• _Work to do_
Write the lines of the material below as a JSON list of strings, one string per line with blank lines left out, starting at the line that contains "The width and height of the screenshot is (1456, 815)." and ending at the line that contains "coord(636,49)".

-- start --

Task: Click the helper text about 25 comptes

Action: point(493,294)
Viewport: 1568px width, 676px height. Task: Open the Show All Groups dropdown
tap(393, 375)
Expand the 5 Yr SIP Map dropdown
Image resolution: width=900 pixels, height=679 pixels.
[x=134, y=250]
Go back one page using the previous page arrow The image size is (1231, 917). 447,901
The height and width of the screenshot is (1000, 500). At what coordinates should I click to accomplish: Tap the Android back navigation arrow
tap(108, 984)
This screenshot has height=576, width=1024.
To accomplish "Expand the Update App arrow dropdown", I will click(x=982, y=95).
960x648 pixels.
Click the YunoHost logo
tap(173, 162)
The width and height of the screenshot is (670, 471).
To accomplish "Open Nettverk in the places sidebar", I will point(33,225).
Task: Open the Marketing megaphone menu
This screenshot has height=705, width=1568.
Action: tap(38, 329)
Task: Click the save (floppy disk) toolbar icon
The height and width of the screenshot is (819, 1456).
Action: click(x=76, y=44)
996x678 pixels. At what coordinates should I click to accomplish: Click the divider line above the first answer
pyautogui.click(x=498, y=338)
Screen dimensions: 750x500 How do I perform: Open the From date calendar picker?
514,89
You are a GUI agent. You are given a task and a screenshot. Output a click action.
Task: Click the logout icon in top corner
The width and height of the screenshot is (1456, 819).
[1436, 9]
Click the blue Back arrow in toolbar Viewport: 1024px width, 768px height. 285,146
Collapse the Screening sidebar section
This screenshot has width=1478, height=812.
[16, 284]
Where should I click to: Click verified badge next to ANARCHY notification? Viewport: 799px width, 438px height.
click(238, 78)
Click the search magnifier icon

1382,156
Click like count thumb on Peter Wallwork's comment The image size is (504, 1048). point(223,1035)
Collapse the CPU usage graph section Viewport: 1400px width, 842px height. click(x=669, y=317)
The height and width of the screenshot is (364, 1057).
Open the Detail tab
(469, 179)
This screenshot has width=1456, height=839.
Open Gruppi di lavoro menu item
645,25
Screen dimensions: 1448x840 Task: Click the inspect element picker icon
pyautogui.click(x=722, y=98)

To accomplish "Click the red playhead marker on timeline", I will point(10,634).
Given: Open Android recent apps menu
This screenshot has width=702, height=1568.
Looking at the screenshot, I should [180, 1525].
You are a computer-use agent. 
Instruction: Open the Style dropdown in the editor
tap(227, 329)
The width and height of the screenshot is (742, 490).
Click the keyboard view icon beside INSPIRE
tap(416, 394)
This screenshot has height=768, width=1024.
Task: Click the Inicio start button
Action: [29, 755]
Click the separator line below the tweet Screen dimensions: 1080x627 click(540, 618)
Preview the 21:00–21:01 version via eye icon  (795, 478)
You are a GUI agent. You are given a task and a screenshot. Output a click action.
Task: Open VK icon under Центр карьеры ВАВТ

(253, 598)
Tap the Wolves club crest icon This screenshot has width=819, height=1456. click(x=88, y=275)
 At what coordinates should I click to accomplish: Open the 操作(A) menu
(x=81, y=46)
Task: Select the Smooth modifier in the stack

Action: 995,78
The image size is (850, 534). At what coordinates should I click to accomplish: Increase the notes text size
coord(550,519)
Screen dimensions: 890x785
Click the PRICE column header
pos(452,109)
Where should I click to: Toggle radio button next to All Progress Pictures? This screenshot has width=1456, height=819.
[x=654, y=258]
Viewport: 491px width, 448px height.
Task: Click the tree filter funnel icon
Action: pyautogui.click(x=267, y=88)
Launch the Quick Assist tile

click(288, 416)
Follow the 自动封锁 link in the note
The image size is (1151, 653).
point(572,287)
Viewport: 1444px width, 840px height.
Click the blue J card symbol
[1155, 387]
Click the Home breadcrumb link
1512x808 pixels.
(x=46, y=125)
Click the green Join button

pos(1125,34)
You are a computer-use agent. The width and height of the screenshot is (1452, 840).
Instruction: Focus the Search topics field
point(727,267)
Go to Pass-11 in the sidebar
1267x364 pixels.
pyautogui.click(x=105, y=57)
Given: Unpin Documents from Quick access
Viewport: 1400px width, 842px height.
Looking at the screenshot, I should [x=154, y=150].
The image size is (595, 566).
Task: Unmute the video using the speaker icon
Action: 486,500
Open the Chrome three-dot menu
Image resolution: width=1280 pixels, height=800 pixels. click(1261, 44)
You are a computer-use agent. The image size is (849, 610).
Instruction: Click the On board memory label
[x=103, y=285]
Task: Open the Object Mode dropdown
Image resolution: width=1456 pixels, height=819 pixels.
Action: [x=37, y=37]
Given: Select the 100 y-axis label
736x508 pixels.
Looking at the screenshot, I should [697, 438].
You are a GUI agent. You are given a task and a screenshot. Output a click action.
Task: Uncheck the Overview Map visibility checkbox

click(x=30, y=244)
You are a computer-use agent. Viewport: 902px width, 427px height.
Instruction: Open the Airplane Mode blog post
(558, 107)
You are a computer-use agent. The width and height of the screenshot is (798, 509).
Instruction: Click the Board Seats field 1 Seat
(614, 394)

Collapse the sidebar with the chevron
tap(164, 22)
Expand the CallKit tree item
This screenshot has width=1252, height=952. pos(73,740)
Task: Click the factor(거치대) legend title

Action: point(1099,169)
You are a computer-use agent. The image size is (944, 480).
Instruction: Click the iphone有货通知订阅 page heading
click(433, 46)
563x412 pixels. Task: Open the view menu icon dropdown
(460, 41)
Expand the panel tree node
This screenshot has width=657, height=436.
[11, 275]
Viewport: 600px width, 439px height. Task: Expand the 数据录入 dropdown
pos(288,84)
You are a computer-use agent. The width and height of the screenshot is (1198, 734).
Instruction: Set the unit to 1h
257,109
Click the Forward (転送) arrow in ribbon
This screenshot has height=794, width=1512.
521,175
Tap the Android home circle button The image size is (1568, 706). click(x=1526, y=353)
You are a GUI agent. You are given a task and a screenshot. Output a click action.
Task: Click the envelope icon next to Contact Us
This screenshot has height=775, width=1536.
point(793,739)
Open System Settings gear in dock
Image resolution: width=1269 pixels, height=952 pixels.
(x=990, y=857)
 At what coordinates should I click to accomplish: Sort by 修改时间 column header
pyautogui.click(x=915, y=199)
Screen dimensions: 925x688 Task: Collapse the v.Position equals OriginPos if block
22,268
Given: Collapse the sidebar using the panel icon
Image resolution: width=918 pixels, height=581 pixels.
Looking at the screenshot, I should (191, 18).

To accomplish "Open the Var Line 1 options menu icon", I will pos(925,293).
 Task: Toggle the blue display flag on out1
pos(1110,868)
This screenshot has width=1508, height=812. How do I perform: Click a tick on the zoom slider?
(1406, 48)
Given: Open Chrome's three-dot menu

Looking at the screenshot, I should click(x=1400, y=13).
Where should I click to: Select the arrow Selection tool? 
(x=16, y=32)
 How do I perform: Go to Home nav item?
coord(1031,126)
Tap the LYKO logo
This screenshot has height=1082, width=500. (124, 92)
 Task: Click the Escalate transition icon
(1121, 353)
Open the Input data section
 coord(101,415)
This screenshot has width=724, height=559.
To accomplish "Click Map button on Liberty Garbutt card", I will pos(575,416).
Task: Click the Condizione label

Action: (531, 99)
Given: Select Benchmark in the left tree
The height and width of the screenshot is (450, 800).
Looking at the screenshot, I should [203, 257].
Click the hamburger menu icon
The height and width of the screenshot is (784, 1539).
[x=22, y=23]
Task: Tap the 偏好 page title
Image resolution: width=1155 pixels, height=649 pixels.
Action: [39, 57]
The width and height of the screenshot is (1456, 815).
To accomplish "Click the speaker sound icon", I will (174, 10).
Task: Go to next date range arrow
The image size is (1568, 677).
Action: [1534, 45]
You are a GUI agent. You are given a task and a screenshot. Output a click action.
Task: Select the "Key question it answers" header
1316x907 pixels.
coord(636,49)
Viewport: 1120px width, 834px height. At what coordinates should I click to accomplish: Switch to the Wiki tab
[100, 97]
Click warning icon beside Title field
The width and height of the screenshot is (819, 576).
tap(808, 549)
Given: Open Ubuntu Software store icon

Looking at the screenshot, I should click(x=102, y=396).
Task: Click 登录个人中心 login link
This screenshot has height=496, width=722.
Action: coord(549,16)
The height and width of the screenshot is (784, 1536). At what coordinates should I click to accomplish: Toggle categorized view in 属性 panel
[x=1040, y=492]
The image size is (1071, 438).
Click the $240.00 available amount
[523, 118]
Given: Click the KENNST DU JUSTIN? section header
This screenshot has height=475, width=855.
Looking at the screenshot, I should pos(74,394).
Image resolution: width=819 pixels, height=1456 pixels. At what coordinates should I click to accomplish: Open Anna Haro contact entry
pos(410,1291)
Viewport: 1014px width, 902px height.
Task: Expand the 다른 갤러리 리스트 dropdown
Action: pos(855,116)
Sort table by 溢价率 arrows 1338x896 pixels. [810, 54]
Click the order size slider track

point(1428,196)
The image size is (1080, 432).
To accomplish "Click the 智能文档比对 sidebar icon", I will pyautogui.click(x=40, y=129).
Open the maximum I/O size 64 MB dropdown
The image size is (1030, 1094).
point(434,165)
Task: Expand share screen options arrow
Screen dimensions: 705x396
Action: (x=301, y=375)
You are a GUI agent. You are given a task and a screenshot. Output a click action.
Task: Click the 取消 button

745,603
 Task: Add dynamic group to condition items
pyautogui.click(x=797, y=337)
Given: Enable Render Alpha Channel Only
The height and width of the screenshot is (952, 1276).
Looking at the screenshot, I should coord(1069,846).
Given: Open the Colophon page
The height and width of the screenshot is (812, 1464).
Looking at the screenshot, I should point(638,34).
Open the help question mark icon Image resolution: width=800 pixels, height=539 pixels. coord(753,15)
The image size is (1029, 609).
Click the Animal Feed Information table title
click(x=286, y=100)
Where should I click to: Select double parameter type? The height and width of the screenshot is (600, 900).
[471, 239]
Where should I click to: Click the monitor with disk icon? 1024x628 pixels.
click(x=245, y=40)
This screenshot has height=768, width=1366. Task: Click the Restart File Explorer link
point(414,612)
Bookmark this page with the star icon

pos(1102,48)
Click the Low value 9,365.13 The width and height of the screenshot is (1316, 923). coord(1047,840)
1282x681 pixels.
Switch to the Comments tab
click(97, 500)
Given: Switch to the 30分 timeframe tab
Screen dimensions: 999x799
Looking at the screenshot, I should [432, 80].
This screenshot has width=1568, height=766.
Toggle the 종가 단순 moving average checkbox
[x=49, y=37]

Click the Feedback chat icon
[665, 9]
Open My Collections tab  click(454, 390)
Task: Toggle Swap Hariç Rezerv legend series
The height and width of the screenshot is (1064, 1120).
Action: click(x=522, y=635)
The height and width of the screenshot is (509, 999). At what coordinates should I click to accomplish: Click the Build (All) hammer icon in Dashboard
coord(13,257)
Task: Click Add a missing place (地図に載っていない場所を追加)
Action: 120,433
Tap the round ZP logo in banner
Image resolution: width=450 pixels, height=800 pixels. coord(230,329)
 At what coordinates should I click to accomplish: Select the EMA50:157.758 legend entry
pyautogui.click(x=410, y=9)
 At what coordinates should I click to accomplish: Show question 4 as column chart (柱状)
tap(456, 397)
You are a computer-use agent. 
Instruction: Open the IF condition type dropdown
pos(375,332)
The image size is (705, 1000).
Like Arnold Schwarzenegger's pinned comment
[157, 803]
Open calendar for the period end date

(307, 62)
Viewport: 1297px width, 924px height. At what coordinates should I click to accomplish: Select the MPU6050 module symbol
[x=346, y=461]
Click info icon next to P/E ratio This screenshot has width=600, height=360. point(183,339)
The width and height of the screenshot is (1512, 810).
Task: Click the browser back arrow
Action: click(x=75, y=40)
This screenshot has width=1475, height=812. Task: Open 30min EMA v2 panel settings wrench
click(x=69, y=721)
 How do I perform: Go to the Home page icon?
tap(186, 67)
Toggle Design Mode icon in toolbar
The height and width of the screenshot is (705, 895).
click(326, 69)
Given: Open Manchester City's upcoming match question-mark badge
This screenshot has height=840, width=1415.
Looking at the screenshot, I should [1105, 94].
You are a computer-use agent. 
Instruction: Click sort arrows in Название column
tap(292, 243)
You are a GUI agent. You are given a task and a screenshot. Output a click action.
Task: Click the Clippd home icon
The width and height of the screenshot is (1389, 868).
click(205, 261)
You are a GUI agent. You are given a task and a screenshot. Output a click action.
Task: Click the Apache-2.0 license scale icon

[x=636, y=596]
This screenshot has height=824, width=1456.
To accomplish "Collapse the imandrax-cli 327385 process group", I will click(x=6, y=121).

-- end --

• _The answer_
[
  "The width and height of the screenshot is (1456, 815).",
  "To accomplish \"Click the speaker sound icon\", I will (174, 10).",
  "Task: Go to next date range arrow",
  "The image size is (1568, 677).",
  "Action: [1534, 45]",
  "You are a GUI agent. You are given a task and a screenshot. Output a click action.",
  "Task: Select the \"Key question it answers\" header",
  "1316x907 pixels.",
  "coord(636,49)"
]